L’ortodonzia, anche chiamata ortognatodonzia, è quella particolare branca dell’odontoiatria che studia le diverse anomalie della costituzione, sviluppo e posizione dei denti e delle ossa mascellari. Essa ha lo scopo di prevenire, eliminare o attenuare tali anomalie mantenendo o riportando gli organi della masticazione e il profilo facciale nella posizione più corretta possibile.

La pratica ortodontica consiste sostanzialmente in due tipi di terapia che molto spesso sono consequenziali.
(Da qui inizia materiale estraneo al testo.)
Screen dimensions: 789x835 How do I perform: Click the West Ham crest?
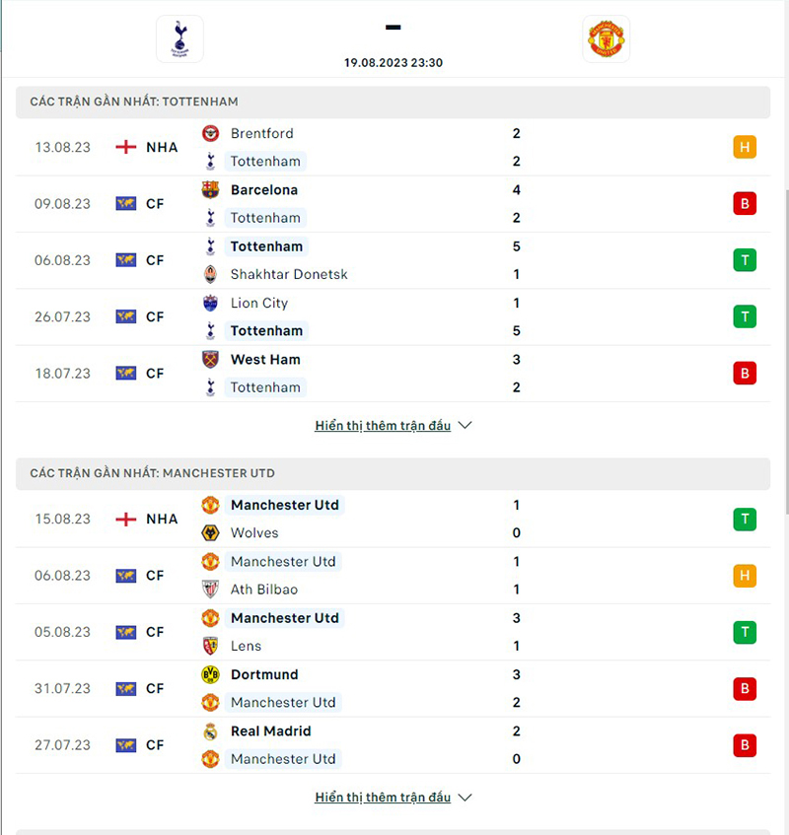[211, 359]
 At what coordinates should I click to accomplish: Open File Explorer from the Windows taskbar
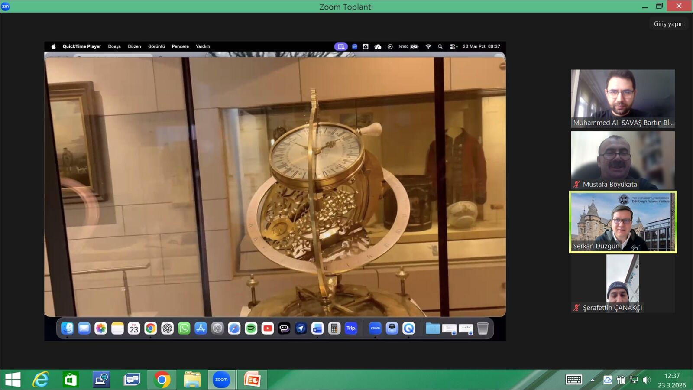click(192, 380)
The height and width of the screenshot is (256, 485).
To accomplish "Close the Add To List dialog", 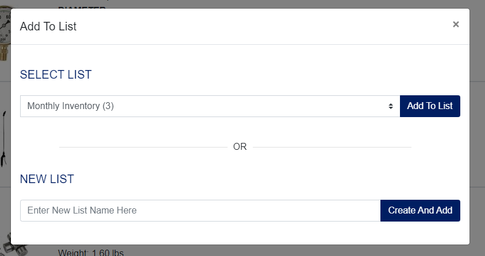I will (456, 24).
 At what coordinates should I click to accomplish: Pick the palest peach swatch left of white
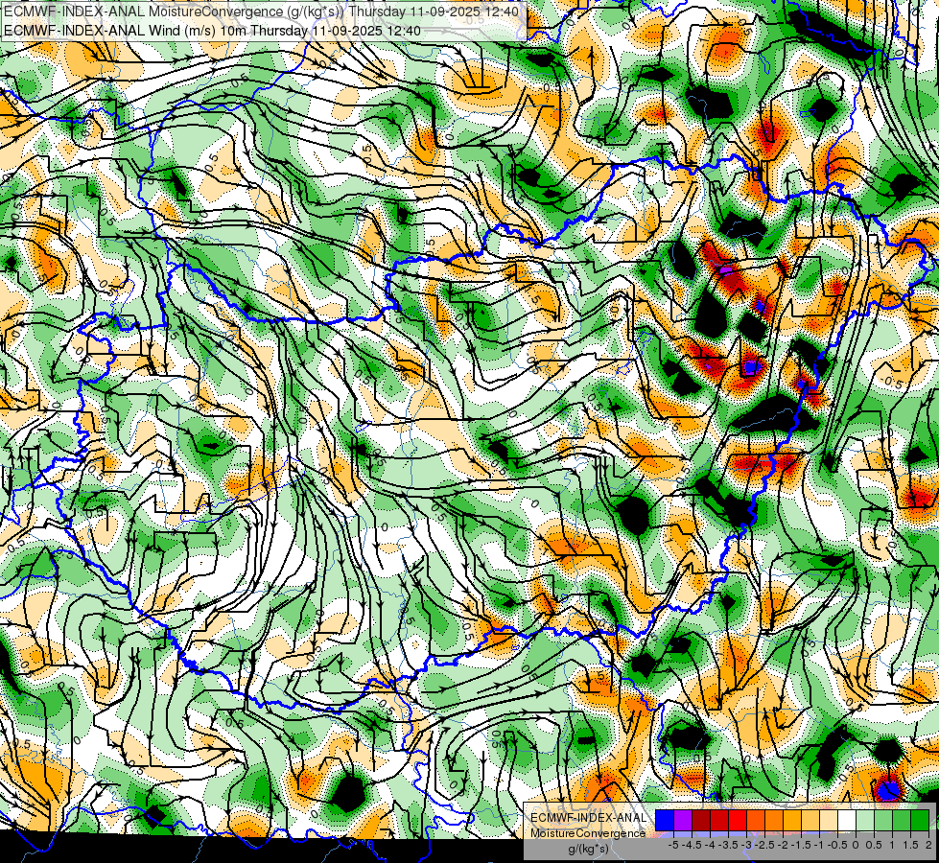(x=828, y=821)
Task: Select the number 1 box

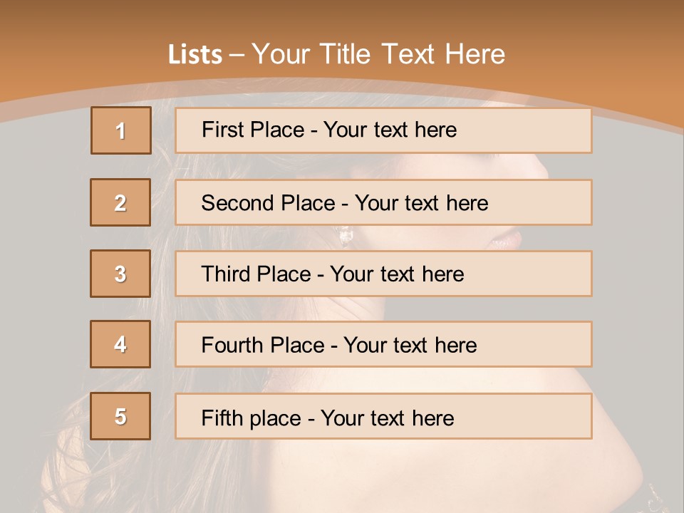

Terapia chirurgica: si attua estraendo quei denti che ostacolano l’allineamento e l’articolazione degli altri o la corretta posizione dento-facciale.

Terapia meccanica: si attua mediante la costruzione di diversi tipi di apparecchi che potremo suddividere in:

  • Apparecchi attivi: agiscono direttamente con la loro forza quando viene attivata (es. apparecchi con viti, archi, molle ecc.)
  • Apparecchi passivi: sfruttano le forze masticatorie essendo di per sé inattivi (es. placca vestibolare, piano inclinato, ecc.)

L’apparecchio ortodontico è una protesi o dispositivo medico con il quale l’ortodontista (il medico specializzato in questo tipo di trattamenti) riesce ad allineare i denti, al fine di ottenere una masticazione corretta, una migliore igiene orale e una migliore estetica del sorriso.